For a long moment Tim had an unbroken view ahead. He hit the brakes as the rain slashed down again. The car achieved a marvelous floating se
nsation before it coasted to a stop.
They had come to the end.
Eileen sat up. She pulled the seat back up behind her and smoothed her skirt with automatic gestures.
“We’ve hit an ocean,” said Tim.
She rubbed her eyes. “Where are we?”
Tim turned on the roof light. He spread the map across their laps. “I kept working north and west and downhill,” he said. “Until we got out of the mountains. There were a lot of them. After a while I couldn’t tell directions anymore, so I just went downhill. Eventually I came to Highway Ninetynine.” Tim spoke proudly: With his lousy sense of direction they might have ended up anywhere. “Ninety-nine’s been good. No more breaks. You missed a couple of guys with shotguns, and a lot of cars that weren’t running anymore, but no real trouble. Of course there was a lot of water on the road, but…”

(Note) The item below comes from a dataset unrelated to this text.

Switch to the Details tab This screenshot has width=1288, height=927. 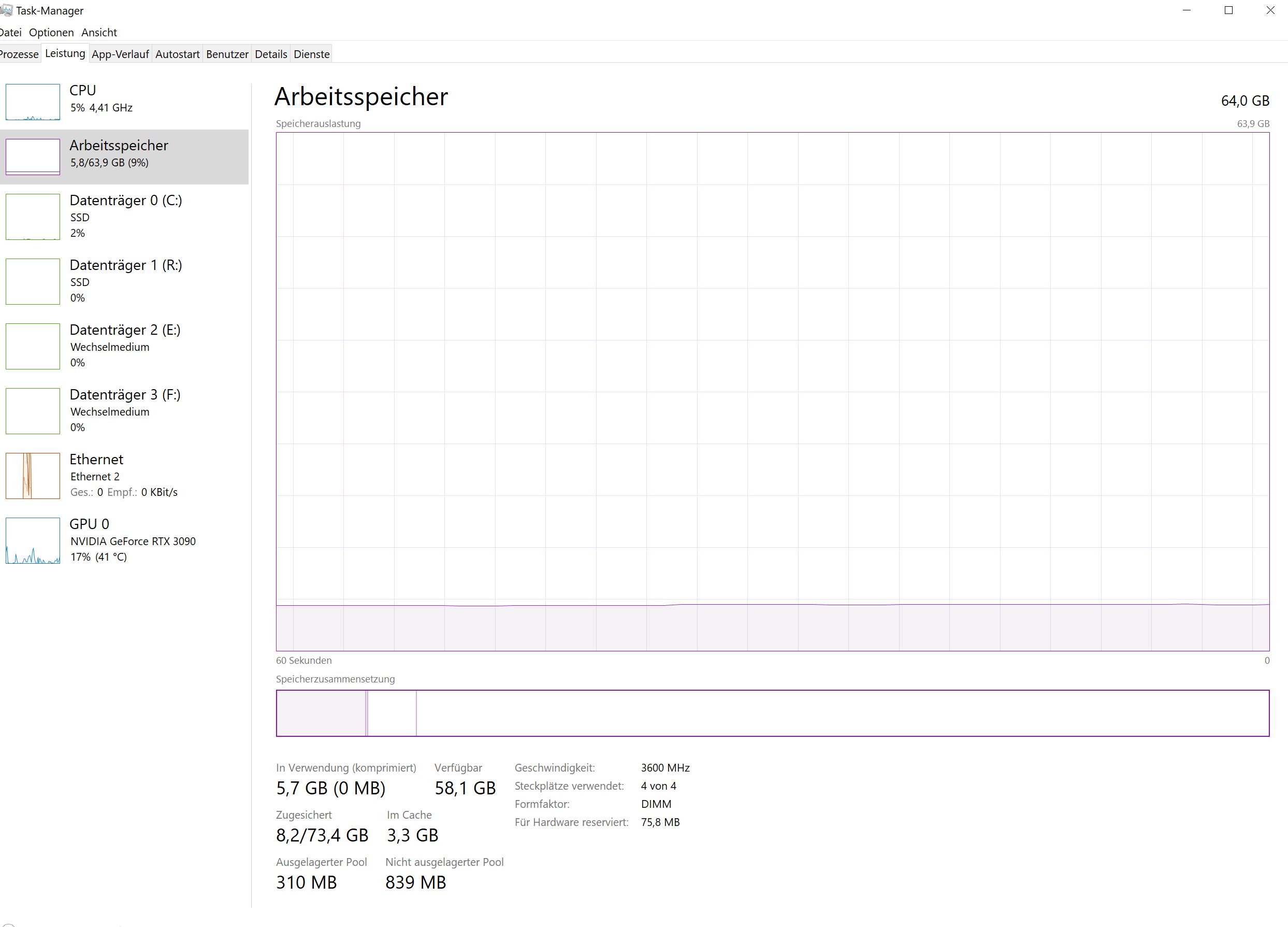[271, 54]

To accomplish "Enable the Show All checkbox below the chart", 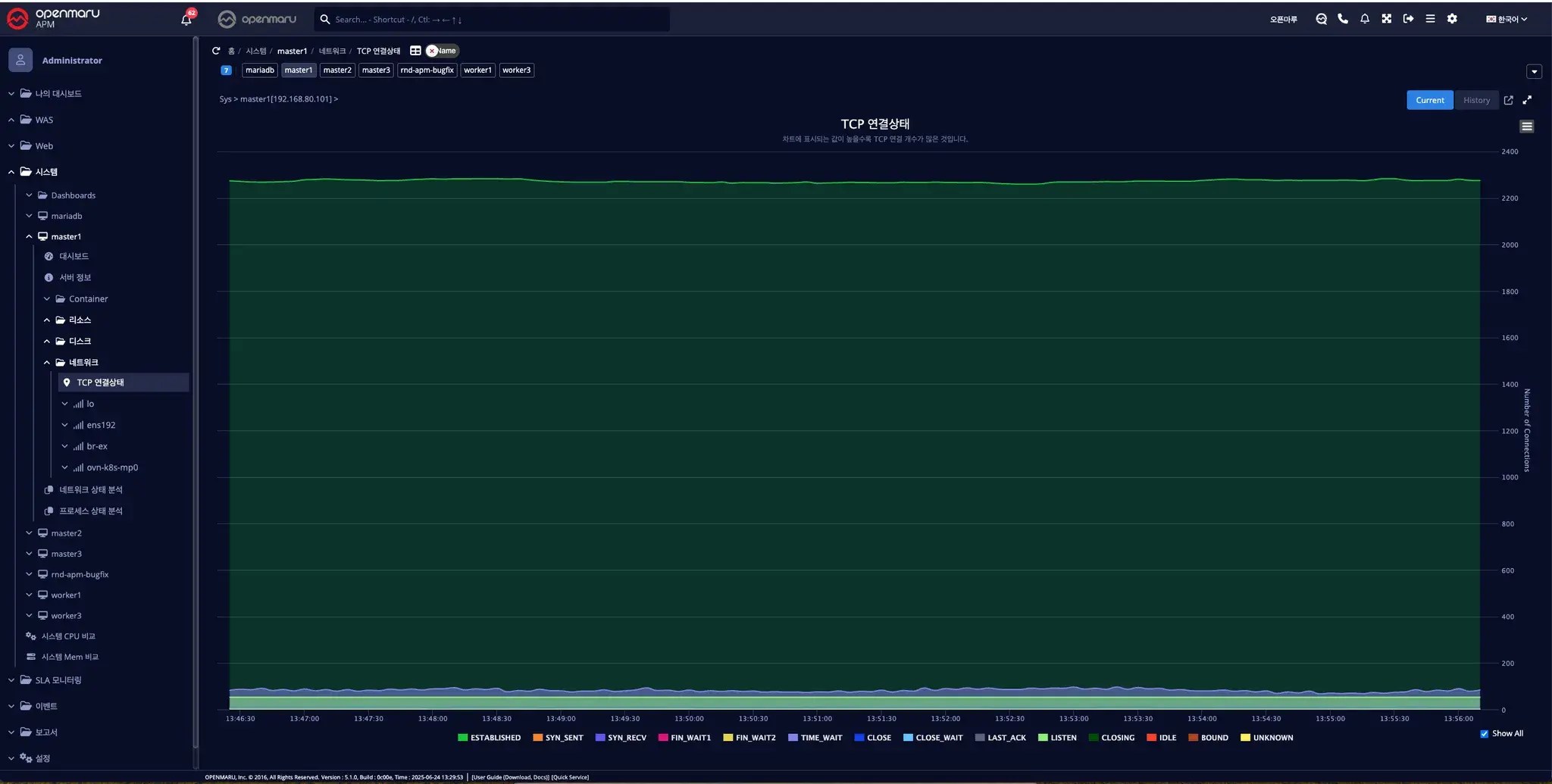I will [x=1483, y=733].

She had raked the map with her eyes, once. Now she was peering ahead through the rain, along the beam of the headlamps, piecing out the view from subliminal cues and imagination. For as far as they both could see in the gray twilight there was nothing but a silver-gray expanse of rain-spattered water. No lights anywhere. Nothing.
“See if you can back up,” she said. She fell to studying the map. Tim inched backward, out of the water, until it was only hubcap-deep.
“We’re in trouble,” Eileen said. “Have we passed Bakersfield?”
“Yes.” There had been freeway signs, and the ghosts of dark buildings, a mountain range done all in right angles. “Not long ago.”
She frowned and squinted at tiny print. “It says Bakersfield is four hundred feet above sea level.”
Tim remembered the fallen mountains. “I wouldn’t rely on elevations any longer. I seem to remember the entire San Fernando Valley dropped thirty feet during the Sylmar quake. And that was a little one.”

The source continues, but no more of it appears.